While there are often workarounds for technical issues, these instructions center on workflows that do not require additional equipment for the screen recording process.

 Screen Recording 

on an Apple Computer

No matter what you use you will need an extra program to help you record system sound.

 Quicktime Screen Recording 

By default this is the simplest way to record your screen on a Mac. The downside is that it can also be unreliable, as even on a professional workstation, this form of recording sets it's own quality. So while worth trying, it will not work for all purposes.

 IMPORTANT: Audio Workarounds 

One thing that the Mac OS will not let you do by itself is record the sound output of your computer, at least not by default.

To this end there are multiple free or open source audio re-routing programs that exist that allow you to overcome this hurdle.

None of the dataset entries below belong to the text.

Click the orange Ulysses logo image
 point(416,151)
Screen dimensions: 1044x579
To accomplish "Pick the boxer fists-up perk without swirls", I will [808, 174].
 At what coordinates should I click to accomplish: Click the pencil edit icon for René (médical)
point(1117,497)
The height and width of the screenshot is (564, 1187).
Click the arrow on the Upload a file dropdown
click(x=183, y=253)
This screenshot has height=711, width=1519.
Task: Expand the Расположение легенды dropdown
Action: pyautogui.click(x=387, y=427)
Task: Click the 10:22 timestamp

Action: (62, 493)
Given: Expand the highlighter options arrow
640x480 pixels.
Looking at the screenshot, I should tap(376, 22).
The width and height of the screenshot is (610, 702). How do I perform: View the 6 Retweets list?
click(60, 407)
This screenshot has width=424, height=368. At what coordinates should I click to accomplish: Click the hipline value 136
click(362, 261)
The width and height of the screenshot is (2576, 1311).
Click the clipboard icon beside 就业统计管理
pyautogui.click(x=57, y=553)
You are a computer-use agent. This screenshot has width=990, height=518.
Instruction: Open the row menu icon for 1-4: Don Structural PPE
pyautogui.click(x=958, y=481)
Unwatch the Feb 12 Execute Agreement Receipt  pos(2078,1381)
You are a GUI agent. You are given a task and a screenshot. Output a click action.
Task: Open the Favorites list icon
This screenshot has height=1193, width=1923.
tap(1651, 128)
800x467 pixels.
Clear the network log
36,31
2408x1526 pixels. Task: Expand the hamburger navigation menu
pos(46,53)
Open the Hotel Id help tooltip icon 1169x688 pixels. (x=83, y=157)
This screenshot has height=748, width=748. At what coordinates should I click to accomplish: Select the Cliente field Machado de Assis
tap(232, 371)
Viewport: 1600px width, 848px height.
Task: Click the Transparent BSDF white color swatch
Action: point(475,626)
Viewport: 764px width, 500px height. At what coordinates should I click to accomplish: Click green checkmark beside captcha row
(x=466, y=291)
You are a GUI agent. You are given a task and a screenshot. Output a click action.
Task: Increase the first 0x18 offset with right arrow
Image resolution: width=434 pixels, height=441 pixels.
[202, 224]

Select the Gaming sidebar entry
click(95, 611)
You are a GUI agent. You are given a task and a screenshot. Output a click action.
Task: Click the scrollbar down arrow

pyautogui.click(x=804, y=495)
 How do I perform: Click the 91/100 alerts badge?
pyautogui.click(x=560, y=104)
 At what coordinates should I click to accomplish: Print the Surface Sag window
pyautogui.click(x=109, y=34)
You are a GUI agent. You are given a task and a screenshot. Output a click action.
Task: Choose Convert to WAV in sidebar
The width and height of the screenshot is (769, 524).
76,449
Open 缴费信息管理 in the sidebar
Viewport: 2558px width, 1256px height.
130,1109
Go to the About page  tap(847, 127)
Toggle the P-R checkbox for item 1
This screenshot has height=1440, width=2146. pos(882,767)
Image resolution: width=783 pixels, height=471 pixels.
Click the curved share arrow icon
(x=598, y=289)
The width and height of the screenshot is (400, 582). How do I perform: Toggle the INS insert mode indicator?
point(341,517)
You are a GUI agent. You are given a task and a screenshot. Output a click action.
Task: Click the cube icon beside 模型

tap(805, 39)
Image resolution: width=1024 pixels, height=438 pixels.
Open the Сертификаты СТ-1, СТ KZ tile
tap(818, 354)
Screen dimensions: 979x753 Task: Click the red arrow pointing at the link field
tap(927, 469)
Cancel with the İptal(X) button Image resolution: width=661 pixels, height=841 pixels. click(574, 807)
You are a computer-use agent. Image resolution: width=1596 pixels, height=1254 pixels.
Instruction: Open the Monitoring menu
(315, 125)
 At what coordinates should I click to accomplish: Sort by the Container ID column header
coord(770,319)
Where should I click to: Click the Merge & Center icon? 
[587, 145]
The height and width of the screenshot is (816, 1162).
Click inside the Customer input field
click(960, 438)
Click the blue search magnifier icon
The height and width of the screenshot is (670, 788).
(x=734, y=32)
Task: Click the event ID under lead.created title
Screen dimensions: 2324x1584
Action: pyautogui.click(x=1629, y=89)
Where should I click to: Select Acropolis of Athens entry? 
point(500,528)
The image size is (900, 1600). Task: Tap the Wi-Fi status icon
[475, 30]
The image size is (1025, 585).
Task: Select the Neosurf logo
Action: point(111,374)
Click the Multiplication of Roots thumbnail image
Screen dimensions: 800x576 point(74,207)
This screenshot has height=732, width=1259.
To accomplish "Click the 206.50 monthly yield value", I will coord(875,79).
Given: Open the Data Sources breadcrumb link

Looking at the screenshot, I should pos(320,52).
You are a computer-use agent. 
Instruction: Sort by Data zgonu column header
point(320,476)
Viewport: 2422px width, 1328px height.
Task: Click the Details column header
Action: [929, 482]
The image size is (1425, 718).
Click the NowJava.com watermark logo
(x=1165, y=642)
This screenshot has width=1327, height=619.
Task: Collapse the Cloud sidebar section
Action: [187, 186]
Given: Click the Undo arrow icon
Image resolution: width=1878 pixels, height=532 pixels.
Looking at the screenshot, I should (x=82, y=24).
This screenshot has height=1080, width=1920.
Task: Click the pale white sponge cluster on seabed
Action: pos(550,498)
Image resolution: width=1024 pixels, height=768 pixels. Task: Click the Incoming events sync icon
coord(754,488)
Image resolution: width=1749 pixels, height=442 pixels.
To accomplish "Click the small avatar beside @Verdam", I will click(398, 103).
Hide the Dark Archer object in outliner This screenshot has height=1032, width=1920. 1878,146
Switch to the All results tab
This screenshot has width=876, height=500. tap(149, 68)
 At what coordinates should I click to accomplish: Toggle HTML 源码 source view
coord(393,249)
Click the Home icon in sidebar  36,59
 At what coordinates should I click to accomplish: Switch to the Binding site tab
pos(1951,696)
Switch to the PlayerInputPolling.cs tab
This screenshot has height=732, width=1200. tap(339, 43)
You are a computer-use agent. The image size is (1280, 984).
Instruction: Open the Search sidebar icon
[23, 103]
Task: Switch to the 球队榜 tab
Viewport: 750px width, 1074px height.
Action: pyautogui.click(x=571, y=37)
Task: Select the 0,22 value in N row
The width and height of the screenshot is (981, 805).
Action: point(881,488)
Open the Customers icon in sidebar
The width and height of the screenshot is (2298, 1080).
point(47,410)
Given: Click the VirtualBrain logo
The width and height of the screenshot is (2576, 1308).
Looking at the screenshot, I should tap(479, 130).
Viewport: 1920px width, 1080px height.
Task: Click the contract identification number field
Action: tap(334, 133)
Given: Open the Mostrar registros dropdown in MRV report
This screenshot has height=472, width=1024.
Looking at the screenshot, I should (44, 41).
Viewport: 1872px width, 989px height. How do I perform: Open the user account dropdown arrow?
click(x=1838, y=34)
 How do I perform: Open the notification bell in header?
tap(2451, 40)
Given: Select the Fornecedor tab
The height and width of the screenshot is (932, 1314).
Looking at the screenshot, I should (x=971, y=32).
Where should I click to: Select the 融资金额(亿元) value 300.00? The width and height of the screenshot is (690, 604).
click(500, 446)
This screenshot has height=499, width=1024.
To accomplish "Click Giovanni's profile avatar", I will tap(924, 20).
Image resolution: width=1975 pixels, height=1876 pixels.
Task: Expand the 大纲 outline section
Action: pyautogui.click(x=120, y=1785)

If you have a Mac with an OS more recent than OS Catalina, Blackhole is a popular solution. (Installation and configuration shown in both the youtube tutorials here.)


If you have a mac running Catalina or older iShowU Audio Capture functions identically, but was designed for those systems. (So after completing installation, you could follow all the steps associated with Blackhole in that video.)

While this is a bit more technical than most Mac users are used to, it's by no means beyond the average user to get working.

 Alternative: OBS Studio 

If you are willing to put in a little bit more work than Quicktime, Open Broadcaster Software is an amazing open source piece of software, used by most live streamers, that will give you far more control and the ability to composite live (if you're interested and if your computer can handle that.)

The main advantage of OBS over Quicktime is that OBS will auto configure in order to find a more stable quality level and framerate for your recordings, rather than having the framerate dive like you can commonly see with Quicktime.

The tutorial linked here deals with adding both a display capture and a webcam capture, but you can omit the webcam if you do not need it.

 Screen Recording 

with an iPhone

Screen recording an iOS device has gotten significantly easier with the iOS 15 update.

 Screen Record (iOS Built-In App)

In one of the recent iOS updates, Apple uncrippled it's built in screen recorder on iOS by allowing it to record the system sound of the device and not just the internal microphone. This is done easily with Screen Recording feature accessible from the control center menu. You can check out this YouTube tutorial for step by step instructions. 

 Alternative: Tether to Quicktime

The best way to record iOS apps on older iPhones (iOS 8 or later) is to "tether" the phone to your mac. This is done by connecting to your mac via USB, opening Quicktime and recording your phone through the Quicktime App. Note that you must select "Trust this computer" or your phone will not be accessible. You can check out the youtube tutorial to the right for more information.

 Screen Recording 

with an Android Device

Screen recording an Android Device is relatively easy with the built-in functions of the device as well as with a free app.

 Screen Record (Android Built-In App)

As of at least Android 11, the built in screen recorder for Android does everything you need it to do. It will allow you to record your phone’s screen along with your choice of audio (silent, media sounds only, media sounds and voice notes.)

 Alternative: XRecorder 

If for some reason you cannot access Screen Record on your phone, the free version of the app XRecorder is a possible alternative. The app gives you significantly more control then the built-in app, but is also a bit less user friendly as a result, you can check out more information on it in this youtube video.

Android Recording - 1.jpg

Swipe down from the top of your screen (revealing the Quick Settings Menu).